Friday, June 6, 2008

The 500-word campaign setting: Dust to Dust

Ben challenged me to hammer out a 500-word campaign setting. What follows is a little bit longer than that, and it's inspired by a few disparate sci-fi elements I've been chewing on lately: the recent Phoenix Lander Mars mission, the new Mutant Future D&D setting and my own musings about what might happen if a Traveller crew ever settled down somewhere. Feel free to let me know what you think.

***

“Dust to Dust”

One hundred years from now, humans reached the stars, clawing hungrily into the heavens and leaving behind a cracked, ruined Earth. In the waning days of the n ext century, technological advancements ground to a halt as petty resource wars erupted on the planet’s blasted surface. Colonization was the only hope of a dying planet, and so various factions, guilds, governments and groups sped through the cosmos toward dozens of carefully mapped destinations.

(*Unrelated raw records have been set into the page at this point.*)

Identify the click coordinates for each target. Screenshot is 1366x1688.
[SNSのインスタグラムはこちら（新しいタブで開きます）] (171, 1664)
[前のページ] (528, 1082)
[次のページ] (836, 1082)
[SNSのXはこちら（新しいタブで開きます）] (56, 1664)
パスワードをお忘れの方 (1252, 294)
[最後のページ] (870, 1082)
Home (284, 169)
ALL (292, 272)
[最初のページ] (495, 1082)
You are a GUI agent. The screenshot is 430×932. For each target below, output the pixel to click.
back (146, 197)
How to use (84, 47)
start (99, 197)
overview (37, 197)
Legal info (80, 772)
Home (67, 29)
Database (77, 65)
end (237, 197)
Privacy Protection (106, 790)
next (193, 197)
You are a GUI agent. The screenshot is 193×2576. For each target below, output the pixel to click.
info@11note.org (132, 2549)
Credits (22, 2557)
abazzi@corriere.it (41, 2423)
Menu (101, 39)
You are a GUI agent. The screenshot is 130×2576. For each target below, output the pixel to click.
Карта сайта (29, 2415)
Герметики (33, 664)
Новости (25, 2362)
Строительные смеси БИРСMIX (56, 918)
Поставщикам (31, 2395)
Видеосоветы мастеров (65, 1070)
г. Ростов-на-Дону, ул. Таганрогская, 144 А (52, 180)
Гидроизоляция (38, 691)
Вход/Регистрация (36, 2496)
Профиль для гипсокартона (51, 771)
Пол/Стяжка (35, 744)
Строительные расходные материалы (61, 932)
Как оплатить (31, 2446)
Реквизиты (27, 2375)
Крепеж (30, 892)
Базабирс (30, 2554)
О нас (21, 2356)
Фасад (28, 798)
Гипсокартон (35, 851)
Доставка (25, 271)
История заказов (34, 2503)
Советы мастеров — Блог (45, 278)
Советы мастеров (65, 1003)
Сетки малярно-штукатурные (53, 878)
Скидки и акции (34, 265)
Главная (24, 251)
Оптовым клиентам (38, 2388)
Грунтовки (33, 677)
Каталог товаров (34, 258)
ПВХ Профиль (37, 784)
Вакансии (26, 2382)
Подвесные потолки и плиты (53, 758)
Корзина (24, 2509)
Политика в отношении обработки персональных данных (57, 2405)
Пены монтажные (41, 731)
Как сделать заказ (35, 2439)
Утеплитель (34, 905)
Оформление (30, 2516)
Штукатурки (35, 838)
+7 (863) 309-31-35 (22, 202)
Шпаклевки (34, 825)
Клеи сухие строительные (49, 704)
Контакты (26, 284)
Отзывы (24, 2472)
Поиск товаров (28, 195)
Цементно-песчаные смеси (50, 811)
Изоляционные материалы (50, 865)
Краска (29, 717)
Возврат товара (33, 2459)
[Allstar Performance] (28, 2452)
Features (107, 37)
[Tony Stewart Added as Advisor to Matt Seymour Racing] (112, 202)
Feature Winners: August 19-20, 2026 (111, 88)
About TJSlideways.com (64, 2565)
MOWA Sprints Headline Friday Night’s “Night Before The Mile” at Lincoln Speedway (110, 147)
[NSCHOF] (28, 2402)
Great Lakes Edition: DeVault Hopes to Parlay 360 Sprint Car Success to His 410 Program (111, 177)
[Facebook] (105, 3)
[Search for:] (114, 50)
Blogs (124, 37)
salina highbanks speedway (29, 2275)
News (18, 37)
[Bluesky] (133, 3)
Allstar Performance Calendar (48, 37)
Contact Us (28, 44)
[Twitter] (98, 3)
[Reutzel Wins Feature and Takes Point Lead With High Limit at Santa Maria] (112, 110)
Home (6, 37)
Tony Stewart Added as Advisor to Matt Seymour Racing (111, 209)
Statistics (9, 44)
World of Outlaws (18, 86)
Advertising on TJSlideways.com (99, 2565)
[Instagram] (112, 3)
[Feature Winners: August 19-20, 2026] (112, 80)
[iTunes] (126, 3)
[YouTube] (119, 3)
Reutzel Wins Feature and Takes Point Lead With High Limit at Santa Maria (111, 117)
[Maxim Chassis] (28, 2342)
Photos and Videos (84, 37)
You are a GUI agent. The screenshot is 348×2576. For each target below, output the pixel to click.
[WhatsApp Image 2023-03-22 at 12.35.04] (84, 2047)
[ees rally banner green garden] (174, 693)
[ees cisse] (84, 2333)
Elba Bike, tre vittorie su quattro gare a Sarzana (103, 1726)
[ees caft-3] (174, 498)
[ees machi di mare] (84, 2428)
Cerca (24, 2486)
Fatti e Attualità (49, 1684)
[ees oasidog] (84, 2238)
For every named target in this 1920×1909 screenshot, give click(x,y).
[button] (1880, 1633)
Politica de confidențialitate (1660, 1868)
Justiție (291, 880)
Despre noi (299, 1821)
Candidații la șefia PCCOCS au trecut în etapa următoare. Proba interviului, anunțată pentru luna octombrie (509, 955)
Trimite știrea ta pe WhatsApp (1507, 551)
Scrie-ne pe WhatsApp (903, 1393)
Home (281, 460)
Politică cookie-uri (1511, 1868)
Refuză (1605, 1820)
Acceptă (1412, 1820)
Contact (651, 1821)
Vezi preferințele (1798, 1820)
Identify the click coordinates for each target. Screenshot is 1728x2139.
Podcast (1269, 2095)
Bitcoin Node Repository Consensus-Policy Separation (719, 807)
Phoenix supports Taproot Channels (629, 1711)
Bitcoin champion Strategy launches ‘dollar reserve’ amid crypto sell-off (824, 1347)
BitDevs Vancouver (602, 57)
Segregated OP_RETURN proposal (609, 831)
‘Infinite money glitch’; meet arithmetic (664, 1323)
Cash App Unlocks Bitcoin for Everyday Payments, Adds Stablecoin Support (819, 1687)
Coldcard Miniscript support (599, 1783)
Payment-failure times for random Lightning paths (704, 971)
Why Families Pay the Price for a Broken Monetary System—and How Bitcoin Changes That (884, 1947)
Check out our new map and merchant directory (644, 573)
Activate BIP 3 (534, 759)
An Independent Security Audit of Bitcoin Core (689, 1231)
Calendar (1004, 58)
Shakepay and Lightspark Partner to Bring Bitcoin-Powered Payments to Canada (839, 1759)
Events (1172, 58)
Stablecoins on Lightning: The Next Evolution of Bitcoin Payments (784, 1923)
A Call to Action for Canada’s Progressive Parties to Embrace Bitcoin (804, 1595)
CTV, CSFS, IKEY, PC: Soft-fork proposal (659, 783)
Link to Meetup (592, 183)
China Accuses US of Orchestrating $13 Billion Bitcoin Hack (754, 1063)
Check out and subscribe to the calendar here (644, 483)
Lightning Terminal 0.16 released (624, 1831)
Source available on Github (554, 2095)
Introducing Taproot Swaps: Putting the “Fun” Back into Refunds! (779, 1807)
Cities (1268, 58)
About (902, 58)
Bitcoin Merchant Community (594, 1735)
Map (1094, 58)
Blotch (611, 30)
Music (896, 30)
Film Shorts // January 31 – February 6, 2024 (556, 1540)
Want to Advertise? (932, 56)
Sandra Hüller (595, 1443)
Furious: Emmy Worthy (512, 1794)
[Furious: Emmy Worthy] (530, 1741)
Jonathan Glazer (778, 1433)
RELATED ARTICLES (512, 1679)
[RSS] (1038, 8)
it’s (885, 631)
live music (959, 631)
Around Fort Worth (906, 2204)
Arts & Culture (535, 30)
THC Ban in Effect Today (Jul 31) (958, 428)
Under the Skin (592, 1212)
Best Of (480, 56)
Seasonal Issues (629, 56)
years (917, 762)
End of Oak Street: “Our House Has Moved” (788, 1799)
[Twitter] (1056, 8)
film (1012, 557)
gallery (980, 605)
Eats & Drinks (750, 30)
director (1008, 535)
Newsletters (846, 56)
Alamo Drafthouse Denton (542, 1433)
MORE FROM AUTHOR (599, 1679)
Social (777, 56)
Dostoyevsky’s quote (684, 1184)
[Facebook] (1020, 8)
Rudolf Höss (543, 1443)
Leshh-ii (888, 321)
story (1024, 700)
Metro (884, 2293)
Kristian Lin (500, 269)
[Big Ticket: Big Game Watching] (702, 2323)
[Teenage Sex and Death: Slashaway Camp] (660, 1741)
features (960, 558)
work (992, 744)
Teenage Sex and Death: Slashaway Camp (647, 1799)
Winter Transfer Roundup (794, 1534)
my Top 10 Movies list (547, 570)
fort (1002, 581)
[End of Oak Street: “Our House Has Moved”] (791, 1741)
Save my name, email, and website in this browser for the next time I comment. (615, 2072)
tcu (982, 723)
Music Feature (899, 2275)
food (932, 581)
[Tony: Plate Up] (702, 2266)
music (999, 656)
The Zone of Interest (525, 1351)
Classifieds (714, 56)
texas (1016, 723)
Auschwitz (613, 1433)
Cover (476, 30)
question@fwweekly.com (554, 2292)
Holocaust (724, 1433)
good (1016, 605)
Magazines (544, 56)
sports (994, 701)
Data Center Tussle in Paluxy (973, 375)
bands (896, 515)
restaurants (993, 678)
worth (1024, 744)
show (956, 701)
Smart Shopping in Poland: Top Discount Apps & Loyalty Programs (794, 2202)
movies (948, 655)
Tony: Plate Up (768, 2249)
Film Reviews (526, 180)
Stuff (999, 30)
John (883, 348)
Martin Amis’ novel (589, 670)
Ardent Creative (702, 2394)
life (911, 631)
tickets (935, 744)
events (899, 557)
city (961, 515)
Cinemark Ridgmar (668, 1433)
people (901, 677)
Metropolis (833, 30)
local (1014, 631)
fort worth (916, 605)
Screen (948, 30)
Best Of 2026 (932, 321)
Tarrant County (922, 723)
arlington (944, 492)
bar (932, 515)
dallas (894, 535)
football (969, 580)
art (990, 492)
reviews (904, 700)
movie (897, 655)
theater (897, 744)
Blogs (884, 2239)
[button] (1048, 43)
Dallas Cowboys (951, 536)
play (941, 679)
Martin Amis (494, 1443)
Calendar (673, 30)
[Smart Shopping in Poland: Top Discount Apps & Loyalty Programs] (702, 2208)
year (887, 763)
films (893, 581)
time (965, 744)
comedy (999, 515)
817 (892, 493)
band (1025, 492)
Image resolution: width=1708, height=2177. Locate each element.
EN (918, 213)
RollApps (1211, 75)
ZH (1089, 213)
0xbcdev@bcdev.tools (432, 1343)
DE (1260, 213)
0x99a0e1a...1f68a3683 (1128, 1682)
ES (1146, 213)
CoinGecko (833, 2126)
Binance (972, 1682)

These star systems, chosen by desperate scientists, offered the best hope of yielding up Earth-similar planets for colonization. Such was the urgency of the humans’ departure that the candidate planets were chosen based on telemetric data; no satellite observation was conducted. Years passed, and eventually the refugees’ massive fusion-powered spacecrafts arrived in orbit around their destinations. At that point, they were quite literally scattered throughout the galaxy without hope of ever contacting one another again. For all intents and purposes, each colonization ark was on its own, carrying in its swollen belly all the necessities for settlement: agricultural equipment, energy generators, prefab buildings and simple vehicles.

The human cargo, however, varied by each ship; some vessels launched with only a skeleton crew, hoping to birth and rear a new generation in transit. Others were full to the brim with the determined masses, each desperate soul willing to sacrifice everything for a chance at a new life. Still others made landfall after a plague or famine swept through the city-sized starship, leaving only a few grief-stricken survivors to begin anew.

As expected, the myriad planets the colonists found were largely inhospitable. Bereft of all but the hardiest life, these planets were wracked by dust storms and scoured clean by extreme weather and temperatures. Slowly, arduously, the exhausted colonists made landfall and unpacked their terraforming equipment. They had known this was coming; it was too much to hope that the planets might embrace their arrival with open arms. But no matter: The colonists were prepared to seize their future, to yank it from the dusty soil of their adopted home…

“Dust to Dust” is a campaign setting about terraforming efforts on a frontier world in the near future. Players and the GM should sketch out the specifics of “their” world – the environment, the geography, the weather, etc – as well as the look and feel of their colony ark. Was it a large ship that landed thousands of determined settlers over the course of many years? Was it a smaller relief vessel lacking some basic, important terraforming tool? Did half the colony crew die during a botched landfall attempt? Players should flesh out key characters and factions unique to their colony world as well. Influential families, corporations and organized crime could easily have taken hold in the burgeoning colony.

In game terms, the colony is assumed to be brand-spankin’-new, probably fewer than three months old. That way, the PCs are thrust immediately into the daily struggle for survival on the frontier world. Machinery breaks down regularly and replacement parts are in short supply. Political factions struggle for influence over the colonization effort, each convinced that they can help this tiny human toehold achieve sufficiency. Scientists make daily forays into the wastes looking for much-needed resources; some never return. At night, the masses huddle inside their prefab shelters and listen to an alien wind howl.

The most important character in the game is the planet itself and the mystery it represents. It can be both the savior and executioner for the squalid colony.